Former Catoite Radley Balko argues that the Republican Party deserves to lose because it “has exiled its Goldwater-Reagan wing and given up all pretense of any allegiance to limited government.” He goes on to detail all the sordid ways in which the GOP has indeed betrayed its allegedly pro-free market, limited government beliefs and thus “forfeited its right to govern.”


I don’t disagree with any of Balko’s analysis, but I do take issue with his conclusion for one very simple (some would say banal) reason: The best way to limit the federal Leviathan is to have Congress and the presidency controlled by different parties. See, for example, the relevant parts of former Catoite Stephen Slivinski’s book, Buck Wild: How the Republicans Broke the Bank and Became the Party of Big Government. Slivinski calculates that when one party controls the political branches, the growth of real per capita government spending is 3.4%. Under divided government, the rate is 1.5%. And it doesn’t much matter whether Democrats or Republicans are in sole charge: 3.3% government growth under Democrats vs. 3.6% under Republicans. The most libertarian combination seems to be a Democratic president with a Republican Congress, where the average rate of government growth is 0.4%. (This is also the rarest alignment in modern times, so it may be less significant statistically.)
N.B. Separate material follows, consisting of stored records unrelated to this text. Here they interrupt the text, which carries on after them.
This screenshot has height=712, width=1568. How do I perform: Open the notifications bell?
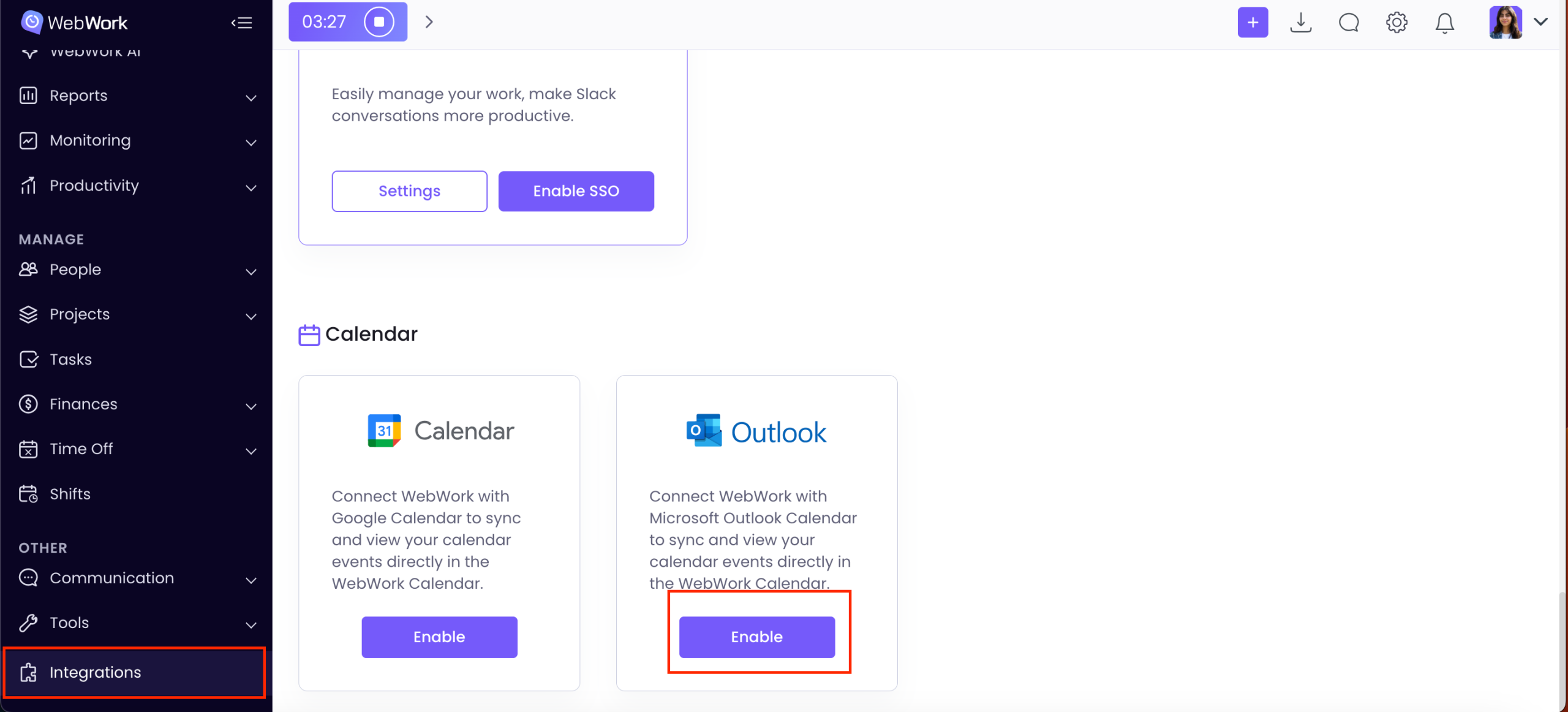click(1444, 23)
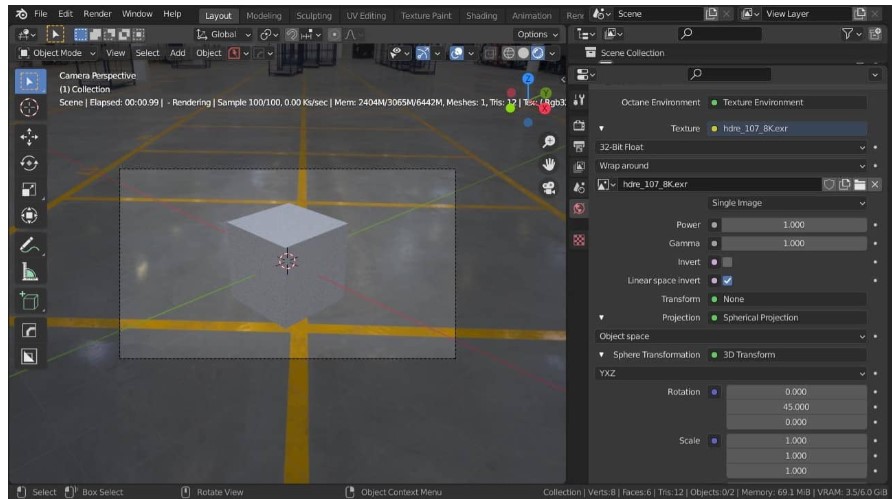Click the viewport zoom magnifier icon
Image resolution: width=892 pixels, height=499 pixels.
(x=548, y=142)
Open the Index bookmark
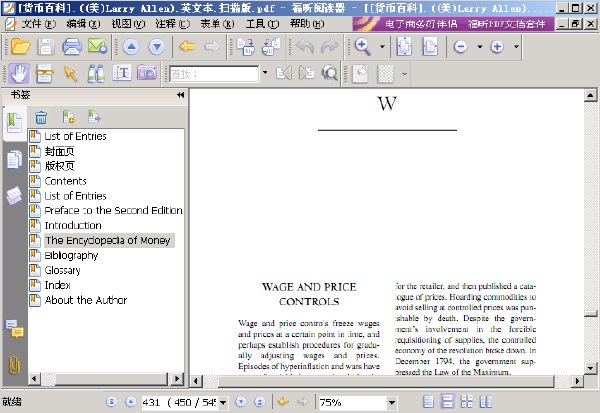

In short, yes the Bush administration, enabled by a corrupt (ideologically and otherwise) Republican Congress, has been the second coming of LBJ. But rather than reward a party whose leaders in Congress have even lower approval ratings than President Bush with unified control of government, it might be better for limited government if the Dems gained in Congress (preferably without a filibuster-proof Senate because judges and international treaties are my pet issues) while losing the White House. Which isn’t to say that this would necessarily be better than a President Obama with a Republican Congress, just that the chance of the GOP taking over even one house of Congress is only slightly greater than the chance that Bob Barr will be elected president.